The problem arises, however, because Kant also wants to arrive at the concept of a thing existing in itself in another way. He starts from the fact that our empirical cognition results from the affection of our sensibility by something outside us. This leads him to think that there must be a cause acting on our sensibility from outside, making it possible for us to intuit appearances, which are then conceived as the effects of this cause.
Of course it would be open to him to think of this for each case of sensible intuition as the appearance acting on our sensibility those a wholly empirical causality. But Kant apparently arrived at transcendental idealism in part by thinking of it as a revised version of the metaphysics of physical influence between substances that he derived from Crusius. Thus sensible intuition is sometimes thought of as the affection of our senses by an object not as an appearance but as a thing in itself, and transcendental idealism is thought of as having to claim (inconsistently) that we are to regard ourselves (as things in themselves) as being metaphysically influenced by things in themselves.
Such a metaphysics would of course be illegitimately transcendent by the standards of the Critique, but Kant unfortunately appears sometimes to think that transcendental idealism is committed to it, and many of his followers down to the present day seem addicted to the doctrine that appears to be stated in the letter of those texts that express that thought, despite the patent nonsense they involve from the critical point of view. The thing in itself is then taken to be this transcendent cause affecting our sensibility as a whole, and the appearance is seen as the ensemble of representations resulting from its activity on us.
I mean “But we should consider that bodies are [...] a mere appearance of who knows what unknown object; that motion is not the effect of this unknown cause, but merely the appearance of its influence on our senses; that consequently neither of these is something outside us, but both are merely representations in us” seems pretty unambiguous to me.
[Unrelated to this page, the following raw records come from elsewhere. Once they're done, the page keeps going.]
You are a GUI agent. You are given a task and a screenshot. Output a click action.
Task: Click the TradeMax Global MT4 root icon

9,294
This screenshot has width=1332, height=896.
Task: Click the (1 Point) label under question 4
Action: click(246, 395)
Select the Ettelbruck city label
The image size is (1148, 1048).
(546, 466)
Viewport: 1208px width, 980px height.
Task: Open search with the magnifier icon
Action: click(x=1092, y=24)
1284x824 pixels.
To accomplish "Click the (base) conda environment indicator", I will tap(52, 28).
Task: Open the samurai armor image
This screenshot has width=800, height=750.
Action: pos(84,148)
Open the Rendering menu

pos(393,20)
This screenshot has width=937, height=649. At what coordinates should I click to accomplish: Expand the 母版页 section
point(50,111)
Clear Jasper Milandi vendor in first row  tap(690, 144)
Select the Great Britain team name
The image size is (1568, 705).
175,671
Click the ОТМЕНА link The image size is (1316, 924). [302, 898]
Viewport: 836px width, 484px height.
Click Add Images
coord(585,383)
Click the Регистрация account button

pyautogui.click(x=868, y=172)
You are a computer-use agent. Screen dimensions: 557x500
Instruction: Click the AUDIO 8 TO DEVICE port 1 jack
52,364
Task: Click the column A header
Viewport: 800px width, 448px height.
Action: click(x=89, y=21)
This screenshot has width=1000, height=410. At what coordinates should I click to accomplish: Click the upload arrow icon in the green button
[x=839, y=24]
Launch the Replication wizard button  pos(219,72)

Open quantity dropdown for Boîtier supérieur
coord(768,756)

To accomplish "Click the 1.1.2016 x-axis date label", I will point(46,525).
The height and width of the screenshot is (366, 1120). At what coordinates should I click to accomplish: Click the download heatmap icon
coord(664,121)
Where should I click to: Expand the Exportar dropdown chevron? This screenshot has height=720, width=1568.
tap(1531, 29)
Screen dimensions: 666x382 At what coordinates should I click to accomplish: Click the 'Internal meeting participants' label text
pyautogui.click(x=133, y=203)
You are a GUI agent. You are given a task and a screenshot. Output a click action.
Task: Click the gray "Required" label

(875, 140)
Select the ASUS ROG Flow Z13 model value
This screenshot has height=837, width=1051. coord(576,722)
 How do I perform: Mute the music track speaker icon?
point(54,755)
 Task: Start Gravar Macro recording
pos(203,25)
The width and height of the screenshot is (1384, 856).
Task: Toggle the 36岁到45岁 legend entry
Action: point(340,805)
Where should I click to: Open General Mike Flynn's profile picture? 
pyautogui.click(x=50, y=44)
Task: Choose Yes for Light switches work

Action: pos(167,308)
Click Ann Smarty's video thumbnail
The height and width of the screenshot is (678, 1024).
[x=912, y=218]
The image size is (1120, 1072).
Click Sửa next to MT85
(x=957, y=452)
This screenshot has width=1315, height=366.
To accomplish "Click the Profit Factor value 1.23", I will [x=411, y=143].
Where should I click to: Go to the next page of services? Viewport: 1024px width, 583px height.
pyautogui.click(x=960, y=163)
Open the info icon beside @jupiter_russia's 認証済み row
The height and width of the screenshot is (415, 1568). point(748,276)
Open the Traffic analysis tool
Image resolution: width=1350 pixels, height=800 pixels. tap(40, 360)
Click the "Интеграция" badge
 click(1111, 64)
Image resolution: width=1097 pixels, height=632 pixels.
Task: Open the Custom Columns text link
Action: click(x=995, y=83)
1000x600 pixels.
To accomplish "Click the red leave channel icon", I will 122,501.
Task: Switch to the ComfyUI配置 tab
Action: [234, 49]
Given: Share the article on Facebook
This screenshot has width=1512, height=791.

Kant isn’t saying here that ‘we can only know stuff about mind-independent objects by using language and concepts and frameworks’ in this passage; he’s saying ‘we can only know stuff about mere representations inside of us’.
Kant passages oscillate between making sense under one of these interpretations or the other (or neither):
the “causality interpretation”, which says that things-in-themselves are objects that cause appearances, like a mind-independent object causes an experience in someone’s head. If noumena are the “true correlates” of phenomena, while phenomena are nothing but subjective experiences, then this implies that we really don’t know anything about the world outside our heads. You can try to squirm out of this interpretation by asserting that words like “empirical” and “world” should be redefined to refer to subjective experiences in our heads, but this is just playing with definitions.
the “identity interpretation”, which says that things-in-themselves are the same objects as phenomena, just construed differently.